PASSAGE GIVEN
+===+

Waiting for the Arbitrator

We are now on Day 23 of a strike at the University of Manitoba, where the two sides genuinely did not start all that far apart.  Binding arbitration looms.  How did it get to this point?

To really understand what’s going on here, one must go back to 2016.  In that year, the University of Manitoba Faculty Association (UMFA) went on strike over a combination of governance and salary issues.  They ended up winning a good chunk of what they wanted on governance, but about halfway through negotiations, the university withdrew a salary increase offer and tabled a 0% offer, which, after a 3-week strike, the union accepted.  It later emerged that the University had withdrawn its earlier offer on the (secret-ish, behind-the scenes) order of the then-new provincial government, and a court later ruled that this constituted an interference in collective bargaining.

That’s the first thing you need to understand: to a considerable degree, the union and its members are angryabout stuff that happened five years ago.  And they are angry not just with the university but also with the province.

+===+

PROVIDED MATERIAL
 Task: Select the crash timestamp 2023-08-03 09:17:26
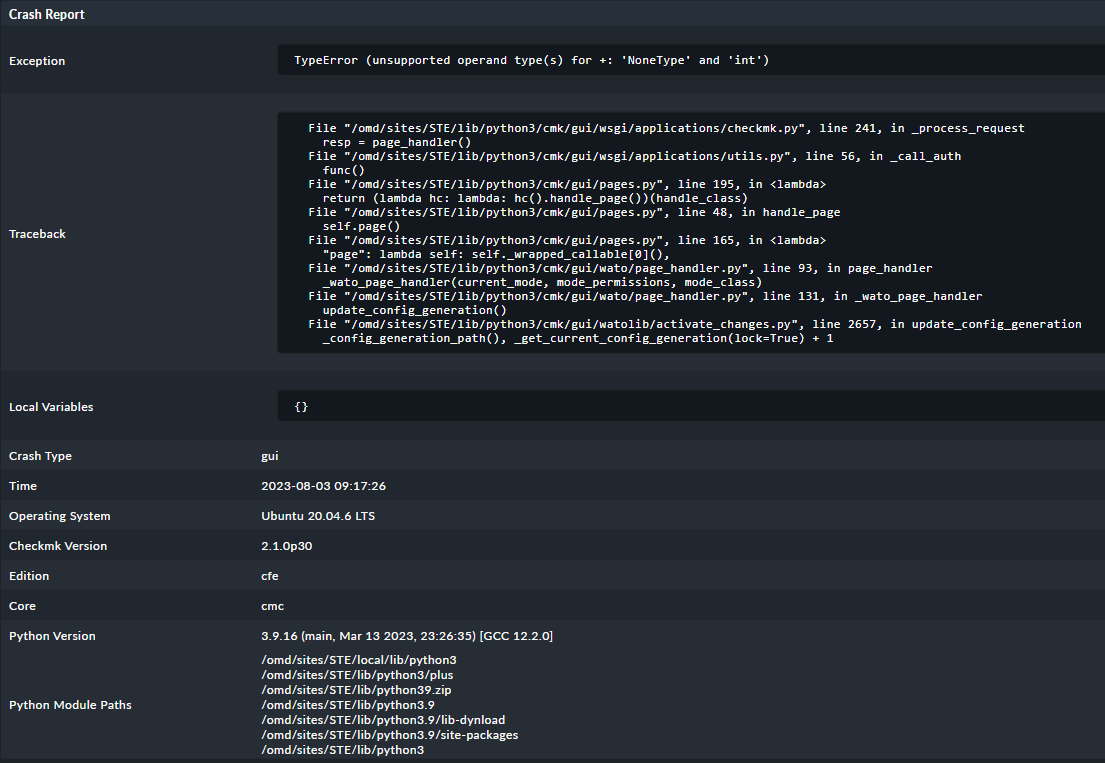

+===+

Reproduce word for word everything in the passage on the University of Manitoba strike from "We are now on" down to "to this point?".

We are now on Day 23 of a strike at the University of Manitoba, where the two sides genuinely did not start all that far apart.  Binding arbitration looms.  How did it get to this point?